Your task
Extract everything from "Patience-testing goes the" down to "of small gambles." in the fantasy football passage below, copying it word for word.

Document passage
------------------------------

It depends on your league and needs, but more definitive word on the centerpiece of your receiving corps is likely more important than a jump on potential replacements like Terrance Williams of Dallas or Keenan Allen of San Diego. If you want a non-stats reminder of why, just watch a replay of Jones' one-handed 46-yard catch in the fourth quarter on Monday night (http://on.nfl.com/1a8VMIi ).
NFL news, especially when it comes to injuries, can change extremely quickly. So it's usually better to wait to find out what a team will do with a player rather than what it might do.
Patience-testing goes the other way, too.
It's a bit early for full disclosure, but I made what I thought was a smart deal on Monday night in a keeper league, trading Darren Sproles and Jonathan Stewart to a buddy in need of running backs. In exchange, I got Jones, who is ineligible as a keeper.
That made for a fun Tuesday morning.
Would it have been smarter to wait a few days to make the trade even a week to get one more game out of Sproles with Jones on a bye? Maybe, but I figured the deal had a reasonable chance to improve my 1-4 team and I didn't want to risk the other owner getting cold feet. After all, these decisions are all a series of small gambles.
Sure, it stings like a bad beat. But that's fantasy. Get used to the agony.
Jones isn't the only fantasy starter owners are looking to replace this week. Here are a few Week 6 options for you if you have someone who could be out a while:
QB: Nick Foles, Philadelphia. Michael Vick was jogging and throwing at practice on Tuesday, but didn't practice in team drills and is uncertain to play this week after pulling his left hamstring. As the AP's Rob Maaddi reports, coach Chip Kelly left open the possibility that Foles could win the job if he plays and performs well. Foles should be owned in most two-quarterback leagues already, but would be a plug-and-play option in any format if he starts.

------------------------------

Given information

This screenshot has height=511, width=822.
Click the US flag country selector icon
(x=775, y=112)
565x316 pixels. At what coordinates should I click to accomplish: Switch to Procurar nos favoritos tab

------------------------------

Exercise solution
Patience-testing goes the other way, too.
It's a bit early for full disclosure, but I made what I thought was a smart deal on Monday night in a keeper league, trading Darren Sproles and Jonathan Stewart to a buddy in need of running backs. In exchange, I got Jones, who is ineligible as a keeper.
That made for a fun Tuesday morning.
Would it have been smarter to wait a few days to make the trade even a week to get one more game out of Sproles with Jones on a bye? Maybe, but I figured the deal had a reasonable chance to improve my 1-4 team and I didn't want to risk the other owner getting cold feet. After all, these decisions are all a series of small gambles.